19. The method according to claim 1 or 17, characterized in that, Based on the fast-time waveform distortion in the channel impulse response data, an event feature waveform w(t) related to the transient normal acceleration of the target medium surface is constructed, and explicit physical features or model constraints are extracted based on the event feature waveform w(t).

20. A transient mechanical event sensing system based on the waveform distortion of the impulse response of an ultra-wideband radar channel, characterized in that, include: The data acquisition module is used to acquire channel impulse response data collected by the ultra-wideband radar under conditions where there is no physical contact between the ultra-wideband radar and the target medium. The information extraction module is used to extract waveform distortion information, characterized by fast-time local waveform changes relative to the background waveform, based on the channel impulse response data and related to transient mechanical events inside or on the surface of the target medium. The result generation module is used to obtain transient mechanical event perception results using the waveform distortion information; The fast-time local waveform changes include local shape changes, time delay changes, pulse width changes, rising edge changes, or peak position changes within a single distance gate and / or between adjacent distance gates; The waveform distortion information is caused by the transient normal acceleration and / or equivalent short-time displacement disturbance generated inside or on the surface of the target medium by the transient mechanical event.

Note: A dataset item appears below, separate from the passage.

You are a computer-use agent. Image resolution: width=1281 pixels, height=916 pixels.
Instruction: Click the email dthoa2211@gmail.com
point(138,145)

21. The system according to claim 20, characterized in that, It also includes one or more of the following modules: The synchronization module is used to acquire reference parameters corresponding to the dynamic state of the target medium; The preprocessing module is used to perform clutter removal or background suppression processing; The feature extraction module is used to extract explicit physical features; The model inference module is used to perform inference for machine learning models or deep learning models. The physical information data enhancement module is used to generate simulated channel impulse response data.

22. An electronic device, characterized in that, include: Ultra-wideband radar module; And processors and memory; The processor is communicatively connected to the ultra-wideband radar module, and the memory stores program instructions that can be executed by the processor. When the program instructions are executed by the processor, the processor enables the processor to implement the method as described in any one of claims 1-19.

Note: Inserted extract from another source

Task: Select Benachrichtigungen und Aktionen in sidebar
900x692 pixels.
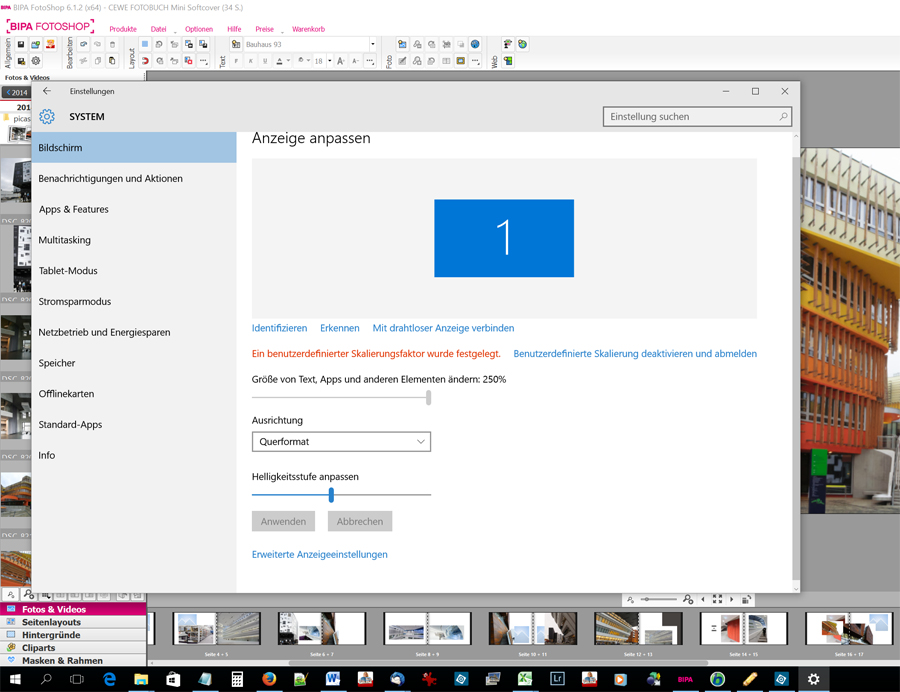Action: (x=110, y=179)
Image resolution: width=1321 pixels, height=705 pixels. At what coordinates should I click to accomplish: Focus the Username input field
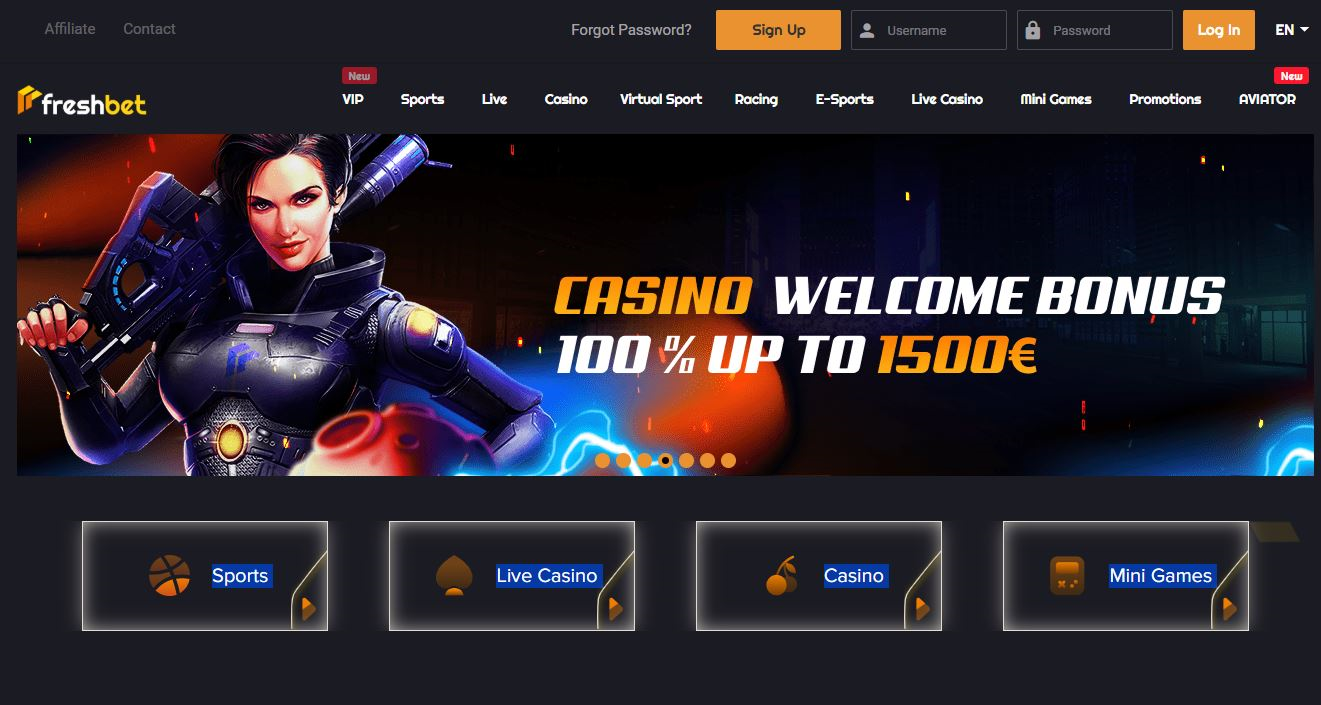929,30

23. A non-transitory computer-readable storage medium having a computer program stored thereon, characterized in that, When the computer program is executed by a processor, it implements the method as described in any one of claims 1-19.

24. A computer program product, characterized in that, It includes computer program instructions that, when executed by a processor, implement the method as described in any one of claims 1-19.

25. A method for extracting transient mechanical event feature waveforms based on the impulse response of an ultra-wideband radar channel, characterized in that, include: Acquire channel impulse response data after an ultra-wideband radar transmits a pulse signal to a target medium; Based on the fast-time waveform distortion in the channel impulse response data, an event feature waveform w(t) related to the transient normal acceleration of the target medium surface is constructed. Wherein, the event characteristic waveform w(t) and the transient normal acceleration The following approximation relationship is satisfied: ; in, This represents the transient normal acceleration on the target surface caused by a transient mechanical event. c is the speed of light, and * indicates convolution operation. For fast time variables, This is the transmitted pulse waveform.